◆ Exercise: Line tally for "Task": state how many lines of the entries include it, with no other text.
------ Extracted information ------
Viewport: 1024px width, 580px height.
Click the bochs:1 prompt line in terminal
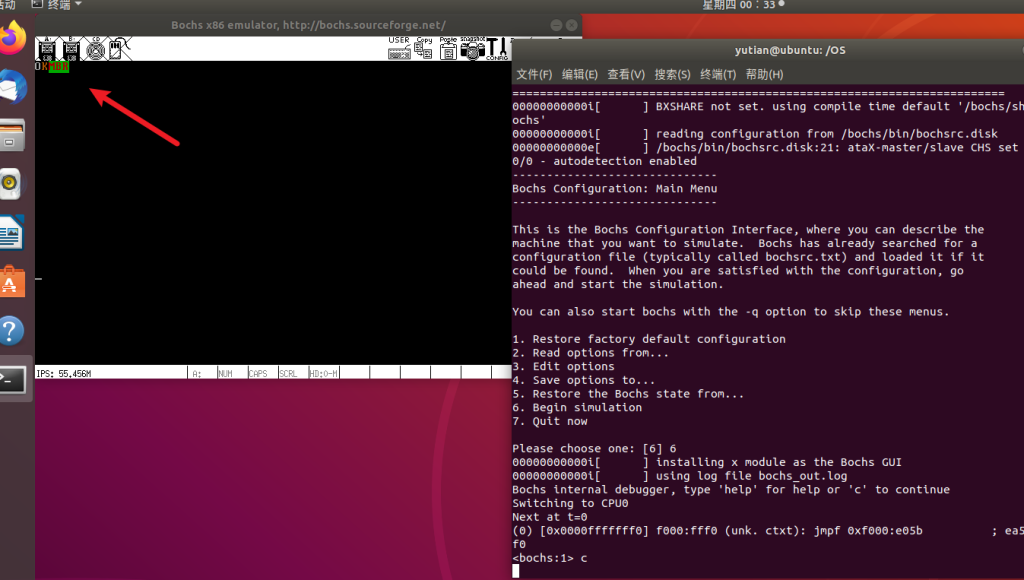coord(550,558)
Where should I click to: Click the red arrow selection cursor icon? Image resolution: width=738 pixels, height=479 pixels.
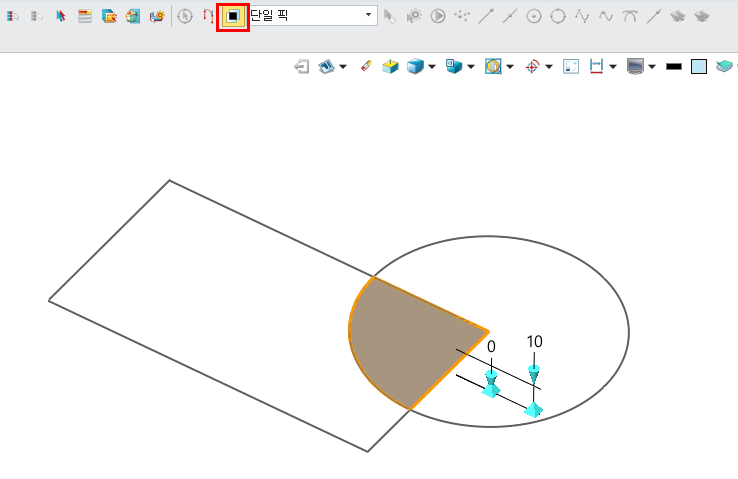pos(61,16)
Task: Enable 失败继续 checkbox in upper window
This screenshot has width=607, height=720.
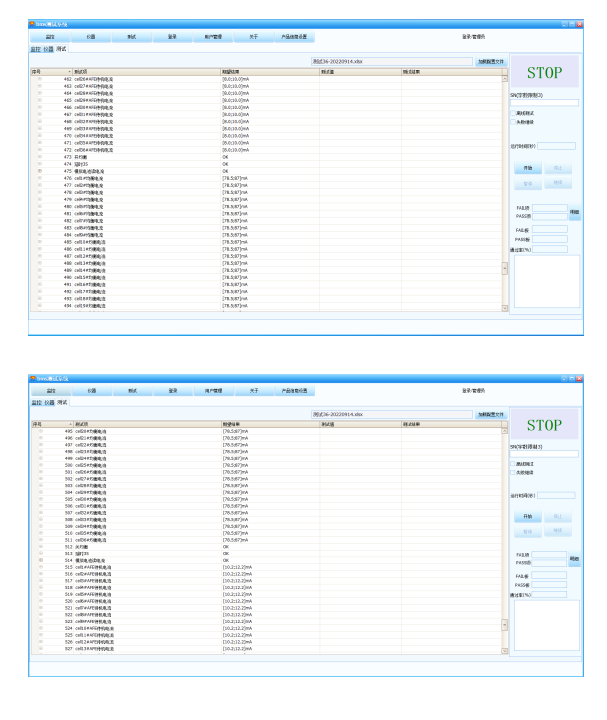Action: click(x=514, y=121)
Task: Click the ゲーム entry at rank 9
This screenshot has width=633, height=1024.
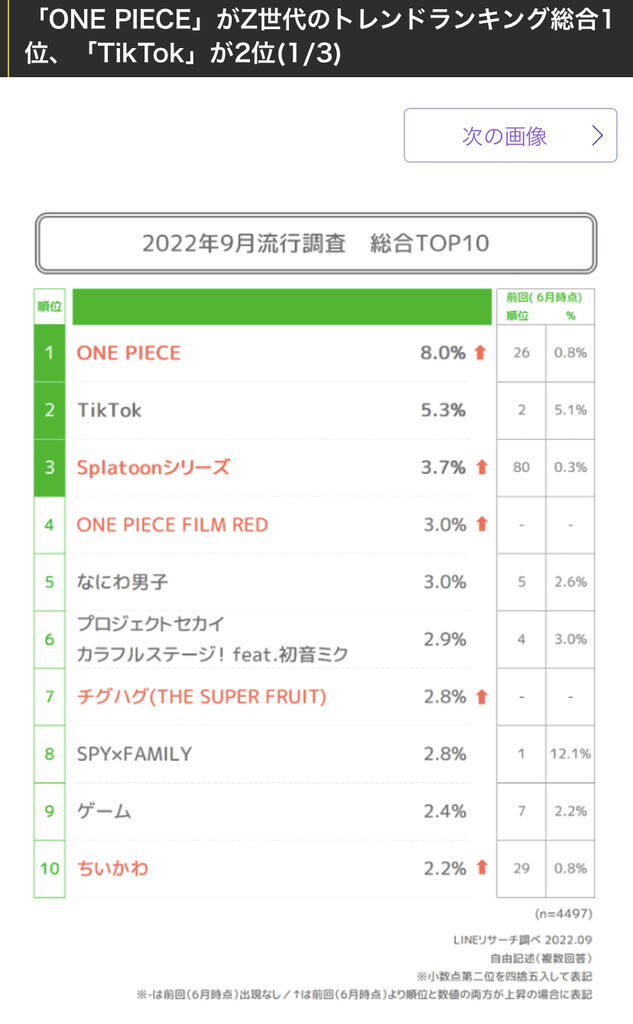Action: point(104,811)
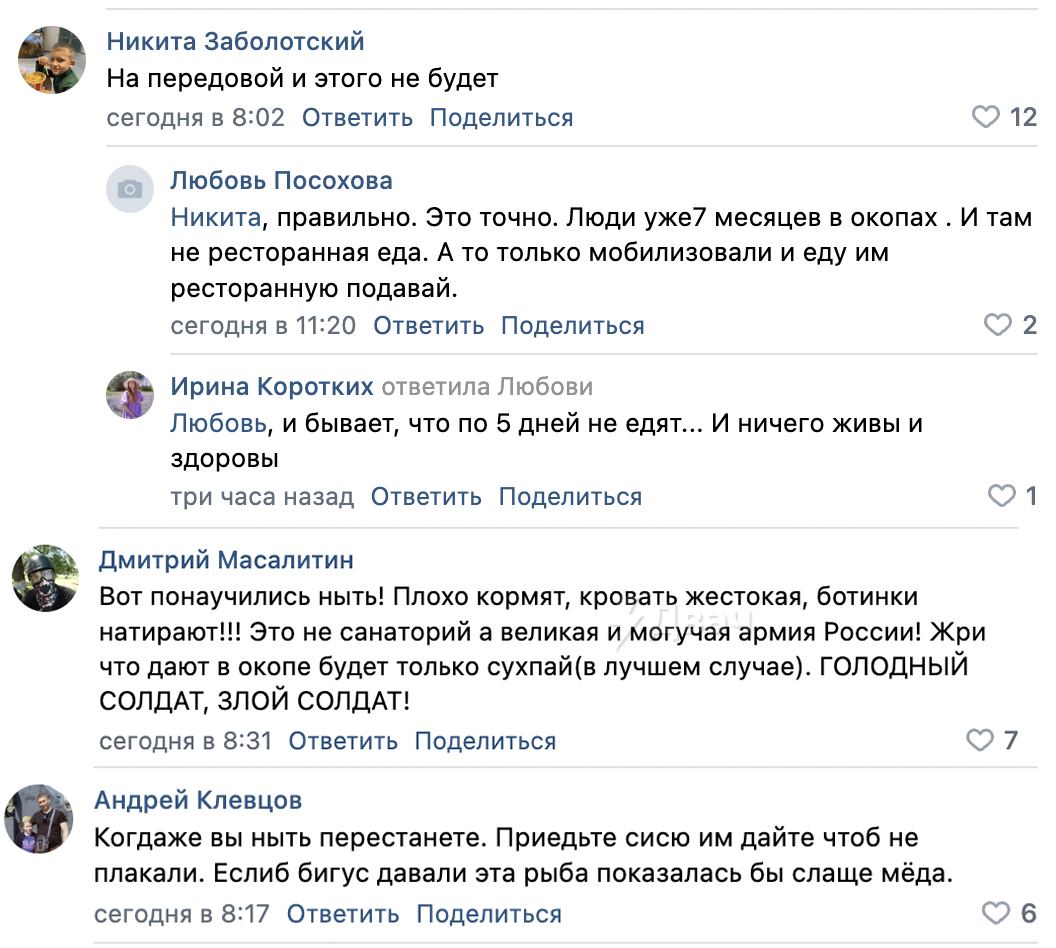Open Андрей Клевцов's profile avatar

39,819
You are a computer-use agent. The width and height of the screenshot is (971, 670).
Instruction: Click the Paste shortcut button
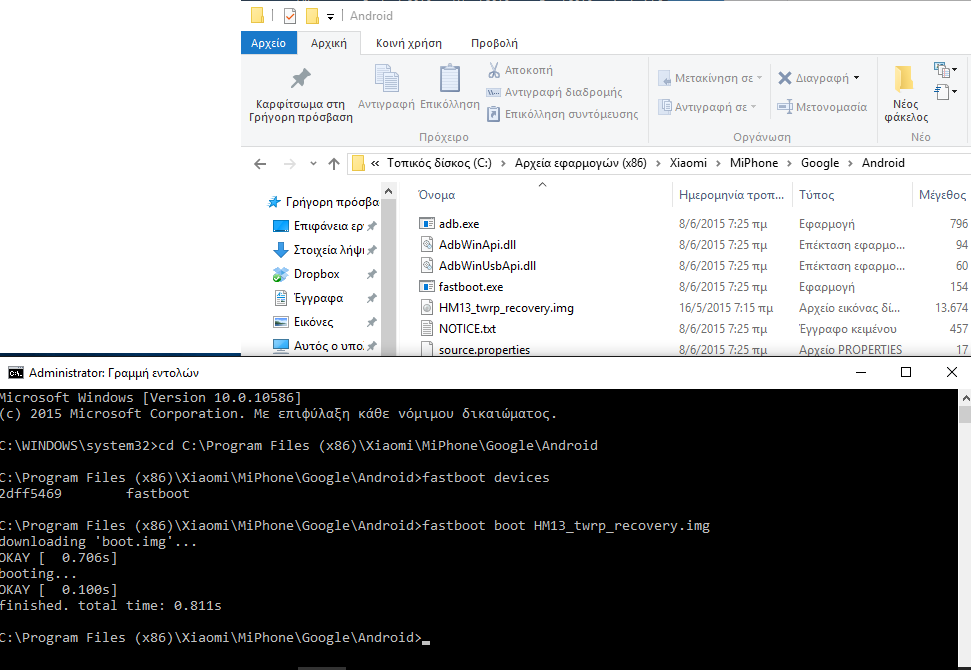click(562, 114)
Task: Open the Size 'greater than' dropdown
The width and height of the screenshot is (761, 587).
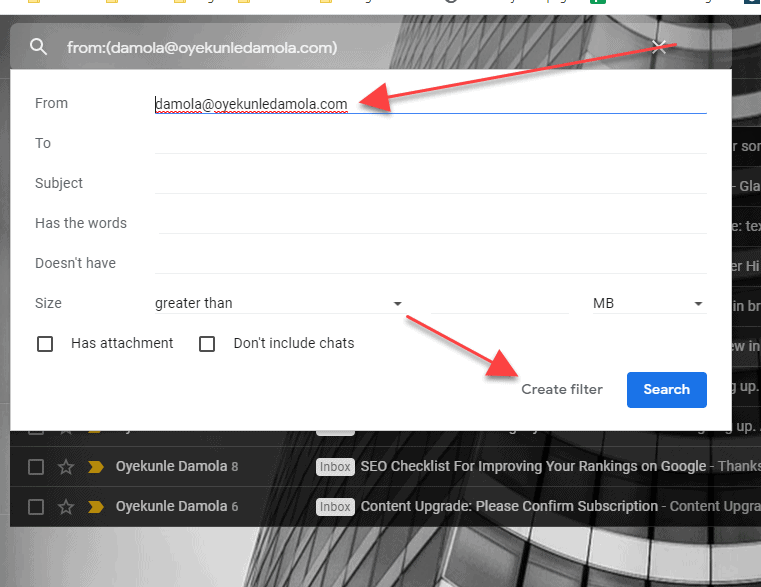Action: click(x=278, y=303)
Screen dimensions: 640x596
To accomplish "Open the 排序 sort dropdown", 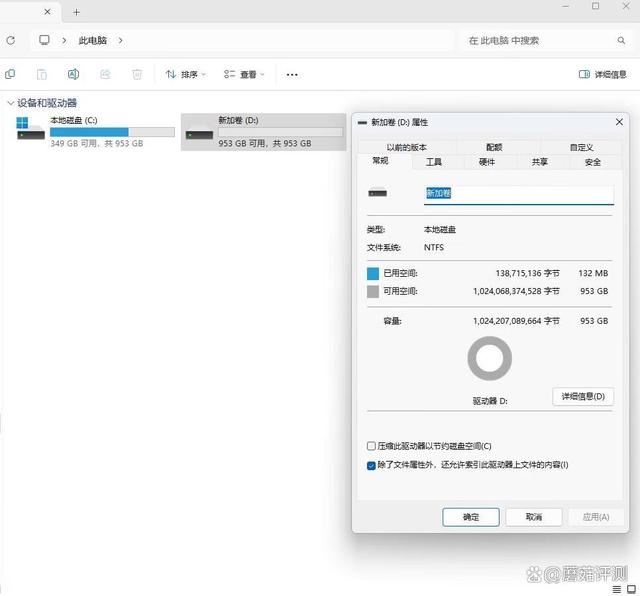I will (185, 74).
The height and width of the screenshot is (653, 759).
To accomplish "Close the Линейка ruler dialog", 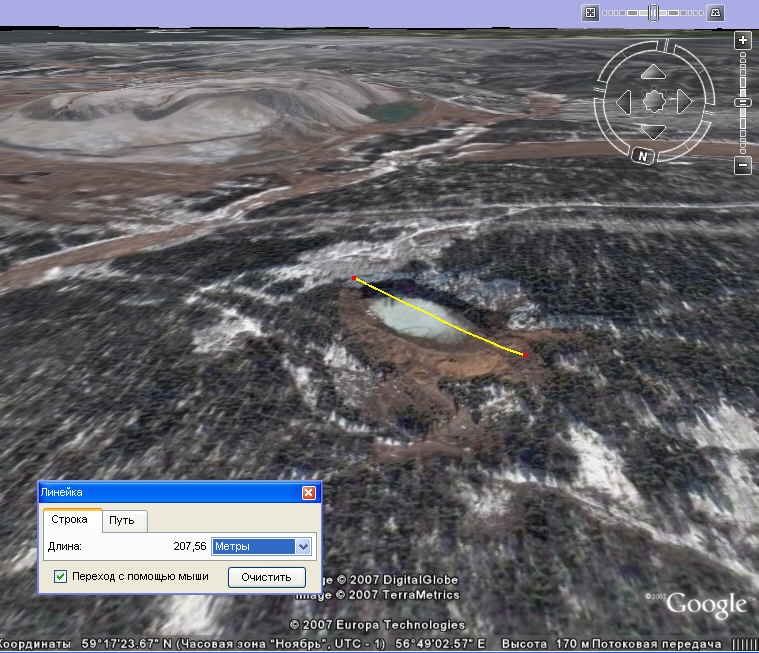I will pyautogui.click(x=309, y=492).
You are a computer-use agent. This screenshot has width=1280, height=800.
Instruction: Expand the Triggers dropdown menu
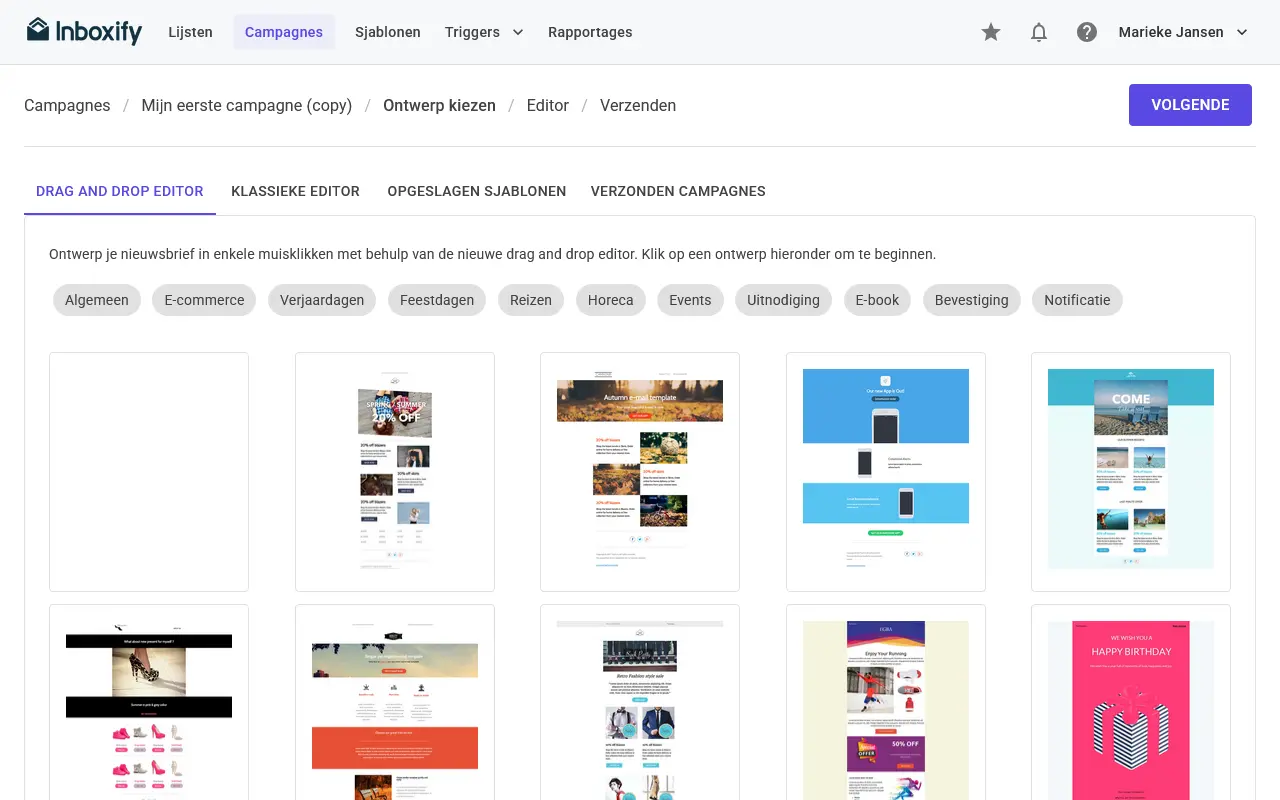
------
◆ Solution to the exercise: 3